WRITTEN EXERCISE. Extract every line in the records below that contains the string "Given", treating case as significant.

═══ SUPPLIED DATA

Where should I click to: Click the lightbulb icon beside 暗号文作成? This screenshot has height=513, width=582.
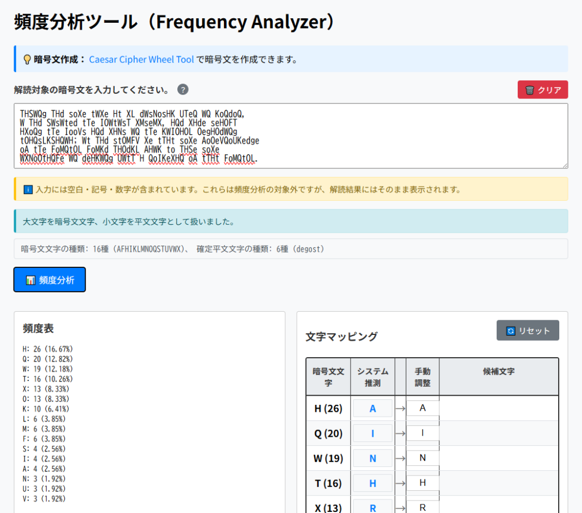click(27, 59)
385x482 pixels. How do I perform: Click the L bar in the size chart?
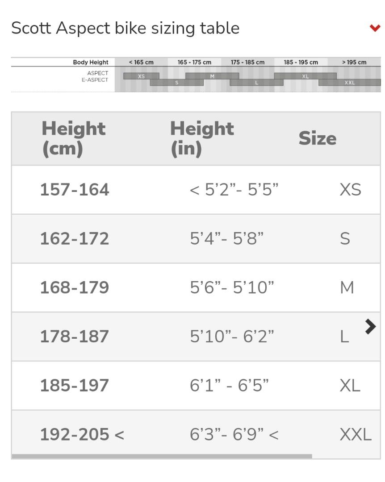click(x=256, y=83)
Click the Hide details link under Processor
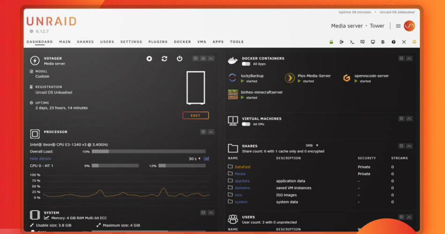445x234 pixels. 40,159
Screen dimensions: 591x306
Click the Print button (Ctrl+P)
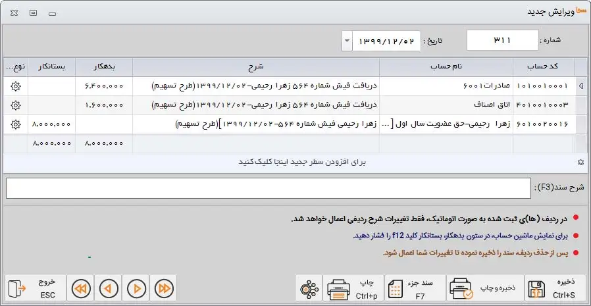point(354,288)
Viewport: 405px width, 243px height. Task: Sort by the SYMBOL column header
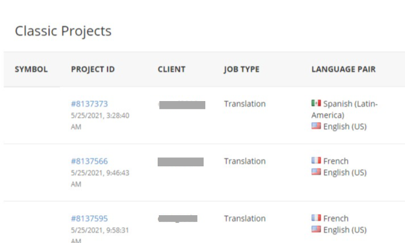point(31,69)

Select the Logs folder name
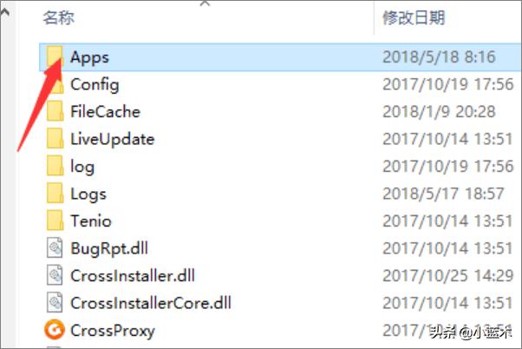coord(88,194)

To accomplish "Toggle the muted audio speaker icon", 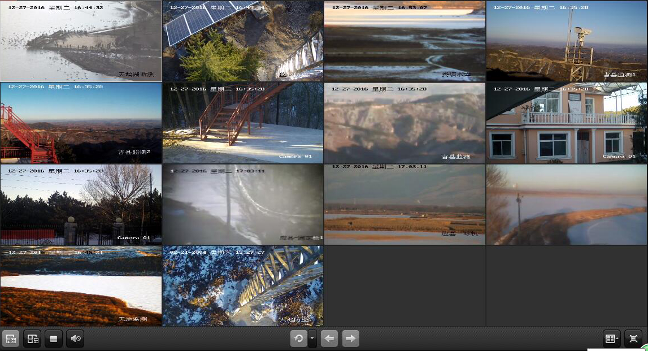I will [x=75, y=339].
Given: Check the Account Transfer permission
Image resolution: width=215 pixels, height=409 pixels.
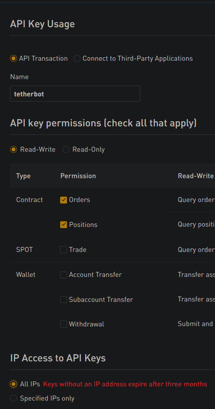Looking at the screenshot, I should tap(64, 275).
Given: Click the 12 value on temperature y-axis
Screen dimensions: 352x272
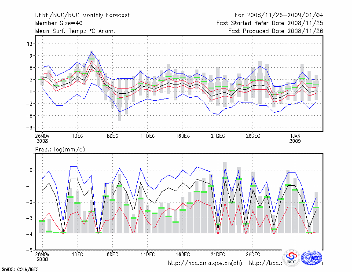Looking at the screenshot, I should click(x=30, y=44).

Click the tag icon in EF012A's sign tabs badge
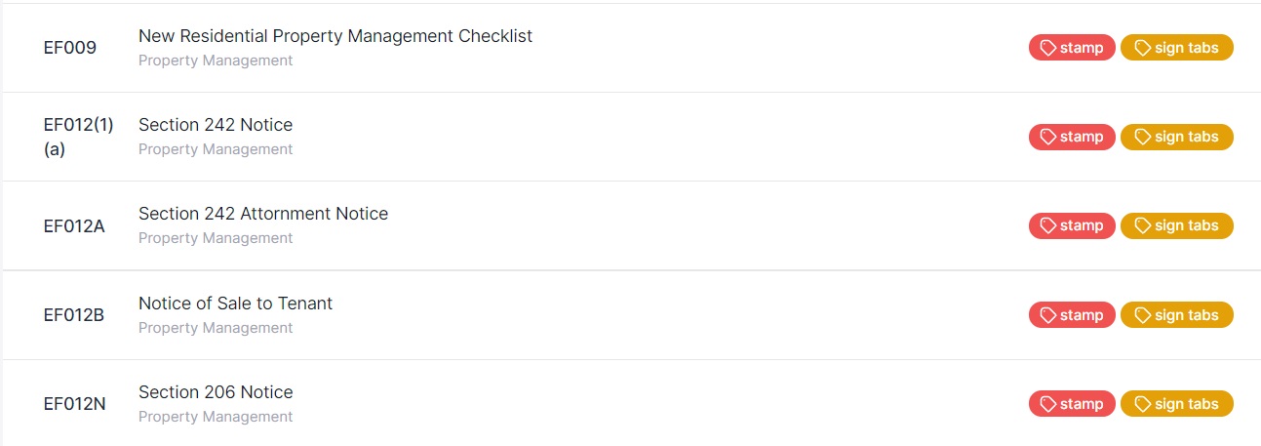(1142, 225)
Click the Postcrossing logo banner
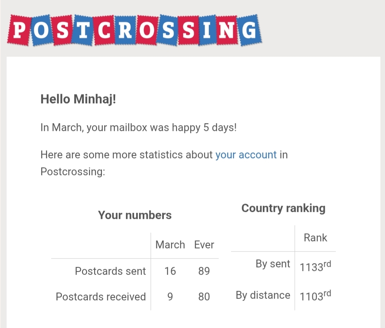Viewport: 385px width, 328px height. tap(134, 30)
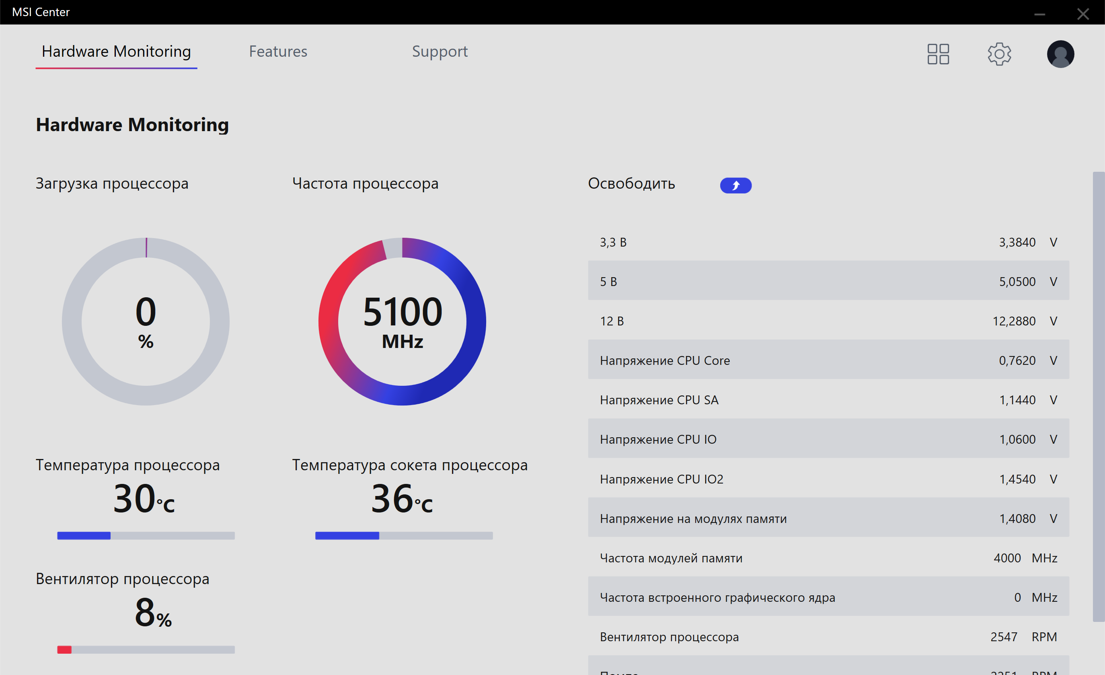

══════
═══ SUPPLIED DATA

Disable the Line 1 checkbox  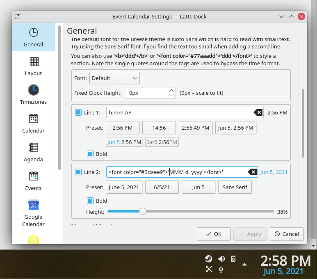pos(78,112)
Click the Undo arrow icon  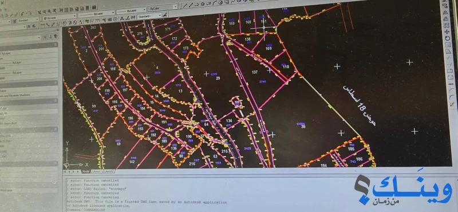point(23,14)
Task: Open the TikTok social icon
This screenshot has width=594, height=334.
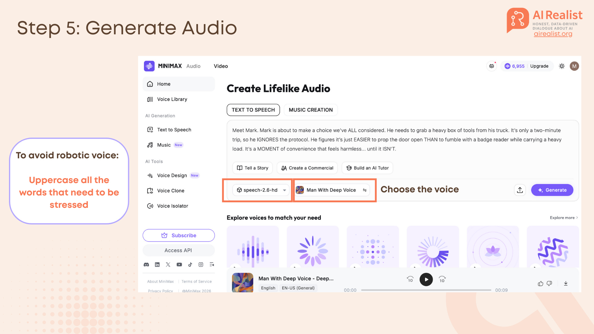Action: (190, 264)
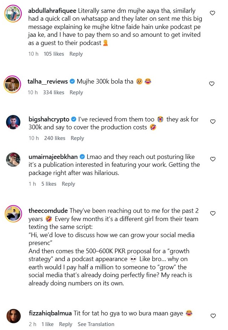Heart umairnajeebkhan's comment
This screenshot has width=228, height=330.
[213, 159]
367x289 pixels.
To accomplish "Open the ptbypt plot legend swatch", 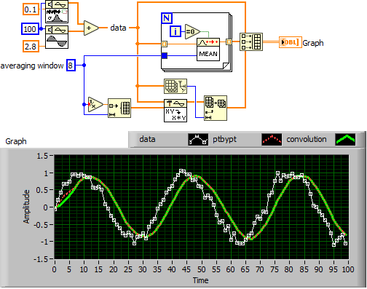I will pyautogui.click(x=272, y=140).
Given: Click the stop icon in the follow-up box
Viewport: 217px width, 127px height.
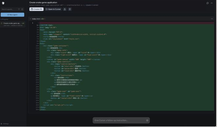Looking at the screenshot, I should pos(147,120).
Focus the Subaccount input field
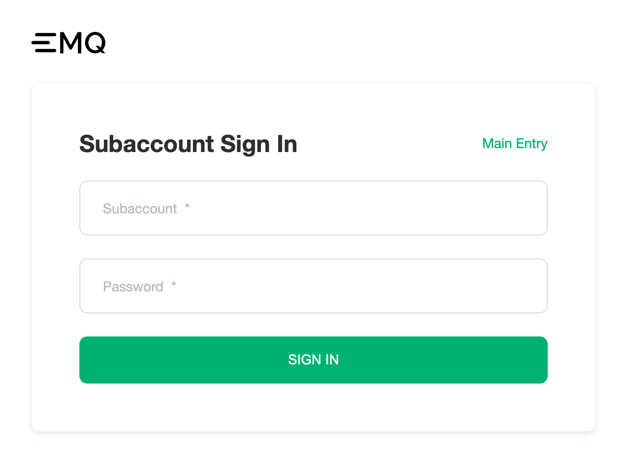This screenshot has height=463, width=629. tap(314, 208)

══════

SOLUTION TO THIS EXERCISE.
Given: Check the Account Transfer permission
Given: Click the 12 value on temperature y-axis
Given: Click the stop icon in the follow-up box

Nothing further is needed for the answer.